Tourism is the perfect example. It's one of Scotland's largest employers, overwhelmingly SME and micro business, labour intensive, and operating on thin margins. It's also a sector where AI can deliver immediate productivity gains: automated enquiry handling, dynamic pricing, review-driven marketing, and operational scheduling. The productivity uplift per business might be modest in absolute terms, but multiplied across thousands of operators, the aggregate impact on national productivity would be significant. The strategy ignores it entirely. How can something of this scale be ignored is beyond my limited brain
The Growth Problem
Scotland's growth challenge is different from its productivity challenge, although they're obviously connected. Growth requires either more people working, or the people working producing more, or entirely new sources of economic value being created. We don't have the infrastructure or services to handle a significant population increase, so we need to increase production or create new value.
The strategy's growth thesis rests on three pillars: attracting inward investment in AI infrastructure, growing a pipeline of AI startups to "unicorn scale valuations," and commercialising university research more effectively. Okay, each is worth a look-see.

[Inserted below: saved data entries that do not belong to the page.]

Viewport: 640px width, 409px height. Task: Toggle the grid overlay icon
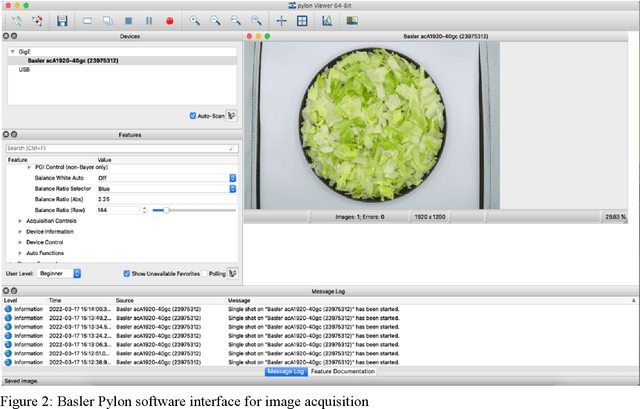point(302,20)
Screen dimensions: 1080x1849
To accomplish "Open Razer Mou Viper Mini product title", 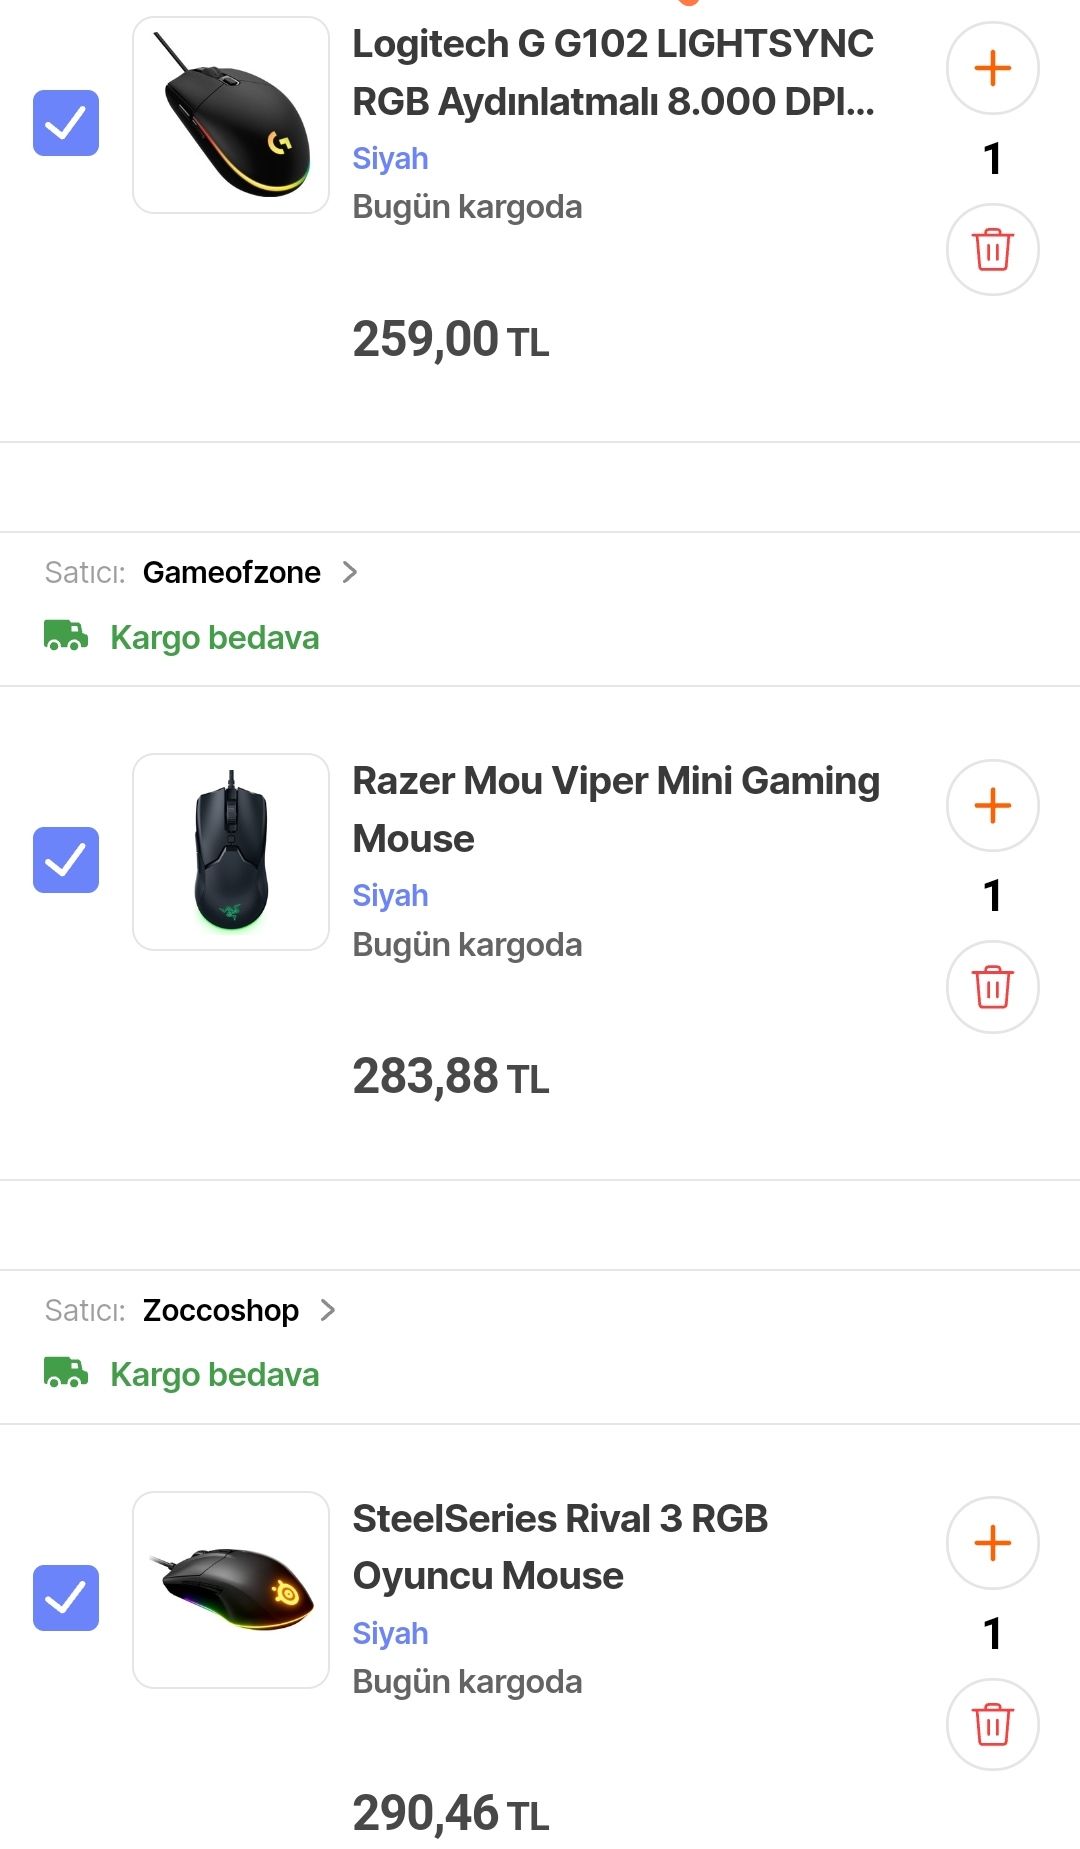I will coord(615,809).
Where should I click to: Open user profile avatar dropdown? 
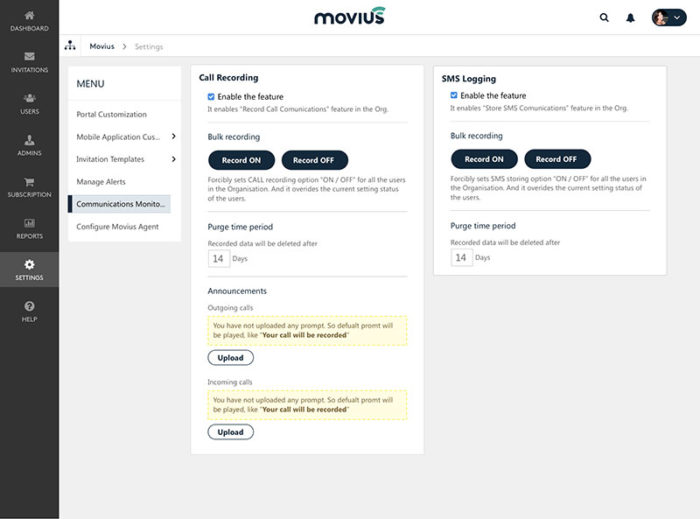pyautogui.click(x=669, y=17)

Inward investment is real. The Lanarkshire AI Growth Zone (£8 billion private investment), the North Ayrshire AI park (£15 billion), the CoreWeave facility (£2.5 billion) These are genuinely large numbers. But data centre construction creates a one time capital expenditure spike, not sustained GDP growth. The permanent employment from a hyperscale data centre is typically 30 50 people. The 3,400 jobs cited for Lanarkshire include construction and ancillary roles. The strategy doesn't distinguish between temporary construction employment and permanent high value roles. That matters when you're claiming growth impact, and it is something that happens all the time. The renewable industry is the screaming example, and Aberdeen is the screaming proof.

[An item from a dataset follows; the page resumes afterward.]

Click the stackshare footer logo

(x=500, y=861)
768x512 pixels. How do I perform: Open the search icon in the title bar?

The startup pipeline is where growth should come from, but the strategy's ambition outstrips its toolkit. Scotland has roughly 296 AI focused companies. The strategy wants "unicorn scale valuations" but is piloting an accelerator, not funding one at scale. Compare this to France's €2.2 billion AI investment plan or even Ireland's targeted approach through Enterprise Ireland. The funding gap between aspiration and commitment is substantial. And there's a retention problem the strategy barely addresses: Scottish AI companies that do scale tend to be acquired by or relocate to London, the US, or elsewhere. Wordsmith AI reaching $100 million valuation is celebrated, but the strategy doesn't ask whether the value created will stay in Scotland. I suspect it will not.

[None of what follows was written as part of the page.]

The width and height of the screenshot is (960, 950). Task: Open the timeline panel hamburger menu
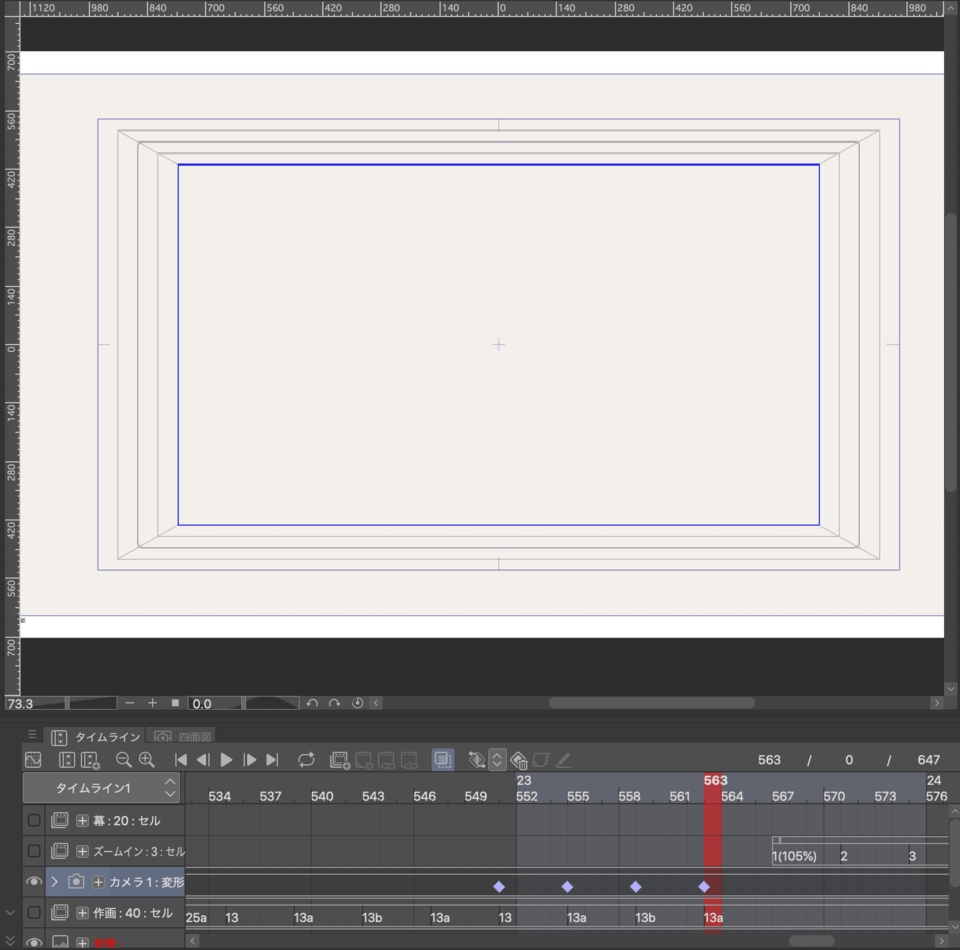click(x=33, y=735)
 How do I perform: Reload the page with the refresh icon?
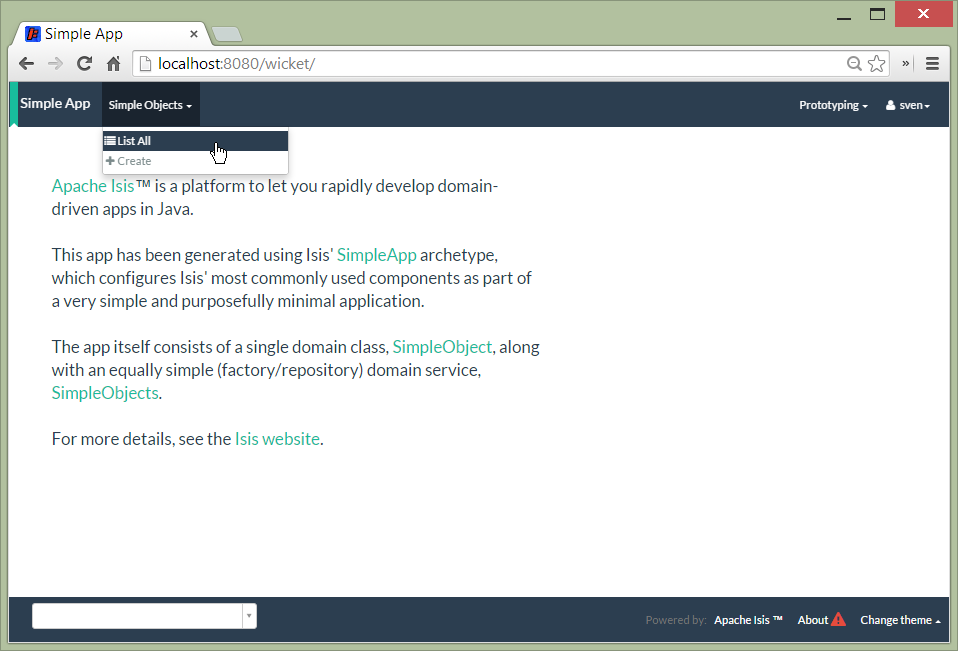(x=85, y=63)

Research commercialisation is Scotland's business frustration. World class research, weak translation into commercial outcomes. The strategy proposes a "Venture Creator" pilot and references the Scottish Spin out Report. These are incremental improvements to a system that has been underperforming for decades. Edinburgh's informatics department is genuinely world leading. But the gap between academic paper and revenue generating company remains ocean scale wide, and the strategy doesn't fundamentally redesign the incentives that keep it that way.
What's Missing
Three things the strategy needed to say but didn't.
First, AI driven productivity gains in low productivity sectors matter more than AI innovation in high productivity sectors. To me, this is obvious, but please tell me I am wrong. If you want to move the national number, you need to raise the floor, not just polish the ceiling. A food tour operator in Edinburgh using AI to cut admin time by 10 hours a week contributes more to Scotland's productivity statistics than another fintech startup in the same postcode. The strategy is fixated on the glamorous end of the AI economy and neglects the mass market adoption that actually shifts aggregate productivity.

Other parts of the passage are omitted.